**** DATA LISTING
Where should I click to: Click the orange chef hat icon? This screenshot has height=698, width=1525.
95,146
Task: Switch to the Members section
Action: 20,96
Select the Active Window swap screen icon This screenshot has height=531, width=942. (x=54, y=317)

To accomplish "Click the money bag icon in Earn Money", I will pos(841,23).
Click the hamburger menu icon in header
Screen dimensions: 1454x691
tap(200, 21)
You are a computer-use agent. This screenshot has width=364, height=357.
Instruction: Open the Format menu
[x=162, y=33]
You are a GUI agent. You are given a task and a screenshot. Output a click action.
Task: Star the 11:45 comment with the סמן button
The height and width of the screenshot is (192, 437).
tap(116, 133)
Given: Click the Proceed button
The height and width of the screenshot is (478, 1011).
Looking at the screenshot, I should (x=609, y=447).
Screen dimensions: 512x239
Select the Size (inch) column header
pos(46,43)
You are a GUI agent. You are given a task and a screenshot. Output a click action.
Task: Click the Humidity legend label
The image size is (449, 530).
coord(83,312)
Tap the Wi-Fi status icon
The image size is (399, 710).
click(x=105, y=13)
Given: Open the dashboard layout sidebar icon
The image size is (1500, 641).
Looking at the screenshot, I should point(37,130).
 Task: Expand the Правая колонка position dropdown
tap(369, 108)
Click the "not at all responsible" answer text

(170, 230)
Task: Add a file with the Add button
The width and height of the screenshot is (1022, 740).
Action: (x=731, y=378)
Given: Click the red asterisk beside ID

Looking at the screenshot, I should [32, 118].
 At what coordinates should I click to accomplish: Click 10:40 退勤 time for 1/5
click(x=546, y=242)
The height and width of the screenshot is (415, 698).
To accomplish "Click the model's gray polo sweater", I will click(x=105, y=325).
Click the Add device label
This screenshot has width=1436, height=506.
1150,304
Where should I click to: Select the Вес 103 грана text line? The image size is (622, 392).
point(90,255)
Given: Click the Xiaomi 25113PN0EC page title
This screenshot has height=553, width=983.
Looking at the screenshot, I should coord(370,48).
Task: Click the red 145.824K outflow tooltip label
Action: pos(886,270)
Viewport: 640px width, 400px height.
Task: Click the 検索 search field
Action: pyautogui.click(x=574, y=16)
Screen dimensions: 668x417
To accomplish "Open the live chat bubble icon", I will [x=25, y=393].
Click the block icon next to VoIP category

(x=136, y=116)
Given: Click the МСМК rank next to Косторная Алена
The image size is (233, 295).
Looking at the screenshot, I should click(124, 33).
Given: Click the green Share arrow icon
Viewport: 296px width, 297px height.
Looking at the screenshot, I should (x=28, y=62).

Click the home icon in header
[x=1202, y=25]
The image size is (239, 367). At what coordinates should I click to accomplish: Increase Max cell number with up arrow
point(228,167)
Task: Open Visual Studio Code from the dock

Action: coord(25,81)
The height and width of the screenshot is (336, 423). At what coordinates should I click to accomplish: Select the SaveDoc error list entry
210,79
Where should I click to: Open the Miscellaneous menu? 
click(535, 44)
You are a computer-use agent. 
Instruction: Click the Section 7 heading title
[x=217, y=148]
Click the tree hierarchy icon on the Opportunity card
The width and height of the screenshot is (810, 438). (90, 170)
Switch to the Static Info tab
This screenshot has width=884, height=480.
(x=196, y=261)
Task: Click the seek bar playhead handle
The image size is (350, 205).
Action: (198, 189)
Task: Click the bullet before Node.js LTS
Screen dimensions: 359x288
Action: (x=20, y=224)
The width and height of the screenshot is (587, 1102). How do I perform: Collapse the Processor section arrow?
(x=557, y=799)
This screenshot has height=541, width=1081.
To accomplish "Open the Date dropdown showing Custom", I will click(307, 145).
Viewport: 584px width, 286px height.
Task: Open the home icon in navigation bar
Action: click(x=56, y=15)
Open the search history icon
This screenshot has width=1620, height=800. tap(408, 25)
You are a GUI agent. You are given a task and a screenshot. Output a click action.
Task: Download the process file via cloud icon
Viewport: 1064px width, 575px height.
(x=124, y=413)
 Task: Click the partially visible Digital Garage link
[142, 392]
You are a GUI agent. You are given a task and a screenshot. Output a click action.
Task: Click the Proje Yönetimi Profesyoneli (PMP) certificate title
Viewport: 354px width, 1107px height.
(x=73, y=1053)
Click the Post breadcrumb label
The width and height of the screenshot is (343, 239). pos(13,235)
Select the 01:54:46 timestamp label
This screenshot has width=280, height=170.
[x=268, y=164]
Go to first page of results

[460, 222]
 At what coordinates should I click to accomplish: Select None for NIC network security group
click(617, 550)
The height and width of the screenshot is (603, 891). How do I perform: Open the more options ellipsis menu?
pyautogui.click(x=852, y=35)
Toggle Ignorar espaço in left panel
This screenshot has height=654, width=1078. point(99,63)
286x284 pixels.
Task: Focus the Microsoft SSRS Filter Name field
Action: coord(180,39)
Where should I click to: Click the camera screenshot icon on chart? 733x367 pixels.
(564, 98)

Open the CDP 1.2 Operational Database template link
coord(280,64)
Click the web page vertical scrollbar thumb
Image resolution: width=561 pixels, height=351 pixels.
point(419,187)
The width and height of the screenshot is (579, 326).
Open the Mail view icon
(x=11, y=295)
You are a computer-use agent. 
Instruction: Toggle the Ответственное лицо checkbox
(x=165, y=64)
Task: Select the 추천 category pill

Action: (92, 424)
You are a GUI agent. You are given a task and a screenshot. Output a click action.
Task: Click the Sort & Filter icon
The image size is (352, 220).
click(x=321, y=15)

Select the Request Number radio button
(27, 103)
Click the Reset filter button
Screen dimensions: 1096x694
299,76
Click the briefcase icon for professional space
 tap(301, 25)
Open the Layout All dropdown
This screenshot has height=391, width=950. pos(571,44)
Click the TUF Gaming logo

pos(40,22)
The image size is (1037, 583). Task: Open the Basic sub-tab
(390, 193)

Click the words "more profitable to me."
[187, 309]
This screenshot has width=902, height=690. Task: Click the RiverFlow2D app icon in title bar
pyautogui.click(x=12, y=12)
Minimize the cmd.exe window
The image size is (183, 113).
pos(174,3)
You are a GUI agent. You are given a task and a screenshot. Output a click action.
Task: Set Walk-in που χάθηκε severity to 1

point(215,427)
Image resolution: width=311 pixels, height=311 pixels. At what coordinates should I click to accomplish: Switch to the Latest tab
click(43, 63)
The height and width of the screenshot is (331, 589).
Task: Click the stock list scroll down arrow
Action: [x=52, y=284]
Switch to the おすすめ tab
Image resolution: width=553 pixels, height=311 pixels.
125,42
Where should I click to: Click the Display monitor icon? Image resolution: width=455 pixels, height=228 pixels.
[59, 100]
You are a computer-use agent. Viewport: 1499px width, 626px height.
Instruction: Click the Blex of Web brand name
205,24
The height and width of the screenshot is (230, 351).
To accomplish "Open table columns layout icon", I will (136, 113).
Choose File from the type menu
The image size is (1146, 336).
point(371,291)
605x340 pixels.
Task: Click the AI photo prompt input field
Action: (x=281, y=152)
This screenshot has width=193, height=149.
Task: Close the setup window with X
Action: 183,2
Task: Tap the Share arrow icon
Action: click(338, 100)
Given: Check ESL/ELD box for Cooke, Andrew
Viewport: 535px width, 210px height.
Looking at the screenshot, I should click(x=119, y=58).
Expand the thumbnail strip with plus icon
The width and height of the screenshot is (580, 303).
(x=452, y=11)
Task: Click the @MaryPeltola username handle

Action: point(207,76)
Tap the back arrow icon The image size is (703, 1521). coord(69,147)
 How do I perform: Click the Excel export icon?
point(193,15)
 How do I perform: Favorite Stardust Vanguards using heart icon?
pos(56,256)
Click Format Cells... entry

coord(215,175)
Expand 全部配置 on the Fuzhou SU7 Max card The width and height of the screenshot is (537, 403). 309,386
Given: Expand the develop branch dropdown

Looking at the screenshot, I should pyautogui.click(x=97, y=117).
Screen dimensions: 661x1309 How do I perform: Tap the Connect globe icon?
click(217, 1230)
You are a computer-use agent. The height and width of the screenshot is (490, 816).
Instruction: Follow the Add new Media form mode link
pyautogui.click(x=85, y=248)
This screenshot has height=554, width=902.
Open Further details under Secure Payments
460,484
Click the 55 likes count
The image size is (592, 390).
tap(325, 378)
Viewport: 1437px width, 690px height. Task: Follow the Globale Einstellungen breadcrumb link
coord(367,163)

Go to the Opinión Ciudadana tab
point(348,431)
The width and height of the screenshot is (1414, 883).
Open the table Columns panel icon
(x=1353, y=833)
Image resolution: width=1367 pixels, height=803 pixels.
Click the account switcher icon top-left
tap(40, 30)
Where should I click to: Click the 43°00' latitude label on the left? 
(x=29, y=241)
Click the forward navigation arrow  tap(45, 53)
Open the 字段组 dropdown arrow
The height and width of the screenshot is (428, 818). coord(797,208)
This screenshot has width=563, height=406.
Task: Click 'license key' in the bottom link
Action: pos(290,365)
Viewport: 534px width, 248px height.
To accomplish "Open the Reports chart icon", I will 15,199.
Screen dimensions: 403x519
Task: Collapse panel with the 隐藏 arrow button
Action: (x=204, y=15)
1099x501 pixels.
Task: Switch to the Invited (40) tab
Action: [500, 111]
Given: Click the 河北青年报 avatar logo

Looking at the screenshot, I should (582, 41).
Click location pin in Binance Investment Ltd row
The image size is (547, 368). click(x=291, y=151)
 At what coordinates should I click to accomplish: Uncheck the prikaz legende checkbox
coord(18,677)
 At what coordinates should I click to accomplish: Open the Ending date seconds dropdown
********
• GOAL OF THE EXERCISE:
Exact retyping is required: the line with "At what coordinates should I click to accomplish: Uncheck" through the end of the data, both ends included, and no other line.

• SOLUTION TO THE PROBLEM:
 At what coordinates should I click to accomplish: Uncheck the prikaz legende checkbox
coord(18,677)
 At what coordinates should I click to accomplish: Open the Ending date seconds dropdown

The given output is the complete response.